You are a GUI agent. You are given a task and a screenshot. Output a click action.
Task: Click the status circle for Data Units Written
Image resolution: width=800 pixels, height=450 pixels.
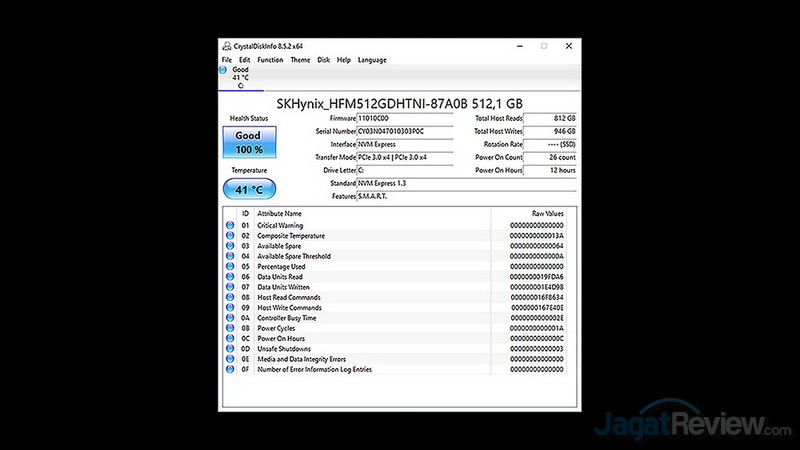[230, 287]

...

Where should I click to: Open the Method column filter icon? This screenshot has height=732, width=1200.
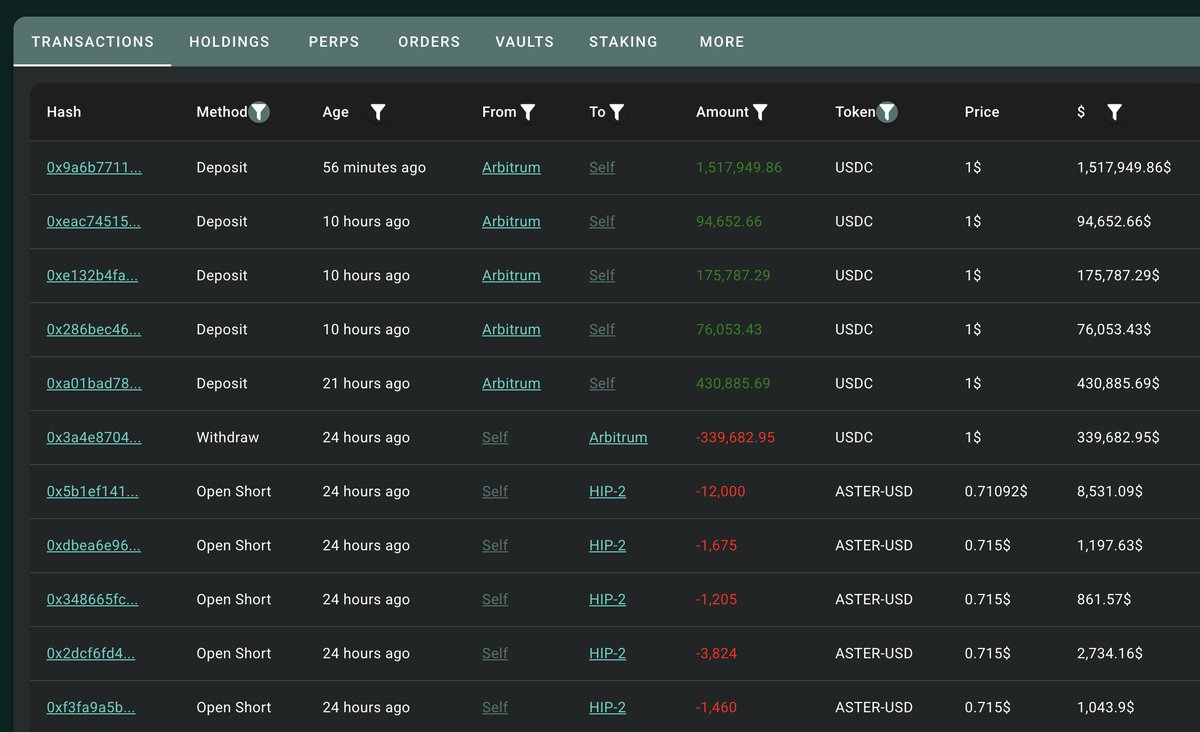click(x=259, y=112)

==

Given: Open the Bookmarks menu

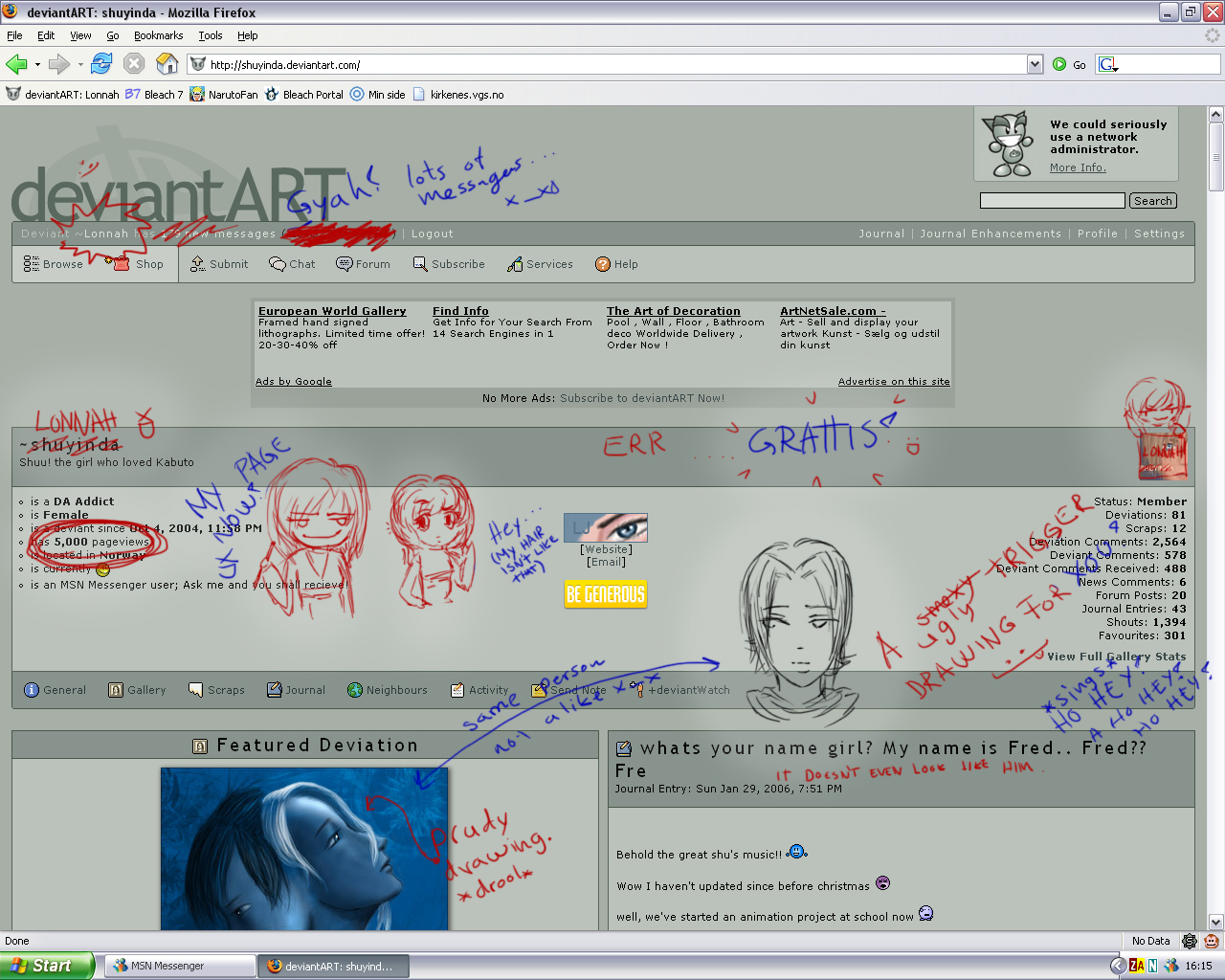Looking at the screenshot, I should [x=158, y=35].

Exercise instructions →
Reproduce the material from the line with "Where should I" to the line with "click(x=259, y=112)", both included, leaving the pictures out of your answer.

Response →
Where should I click to: Open the Method column filter icon? This screenshot has height=732, width=1200.
click(x=259, y=112)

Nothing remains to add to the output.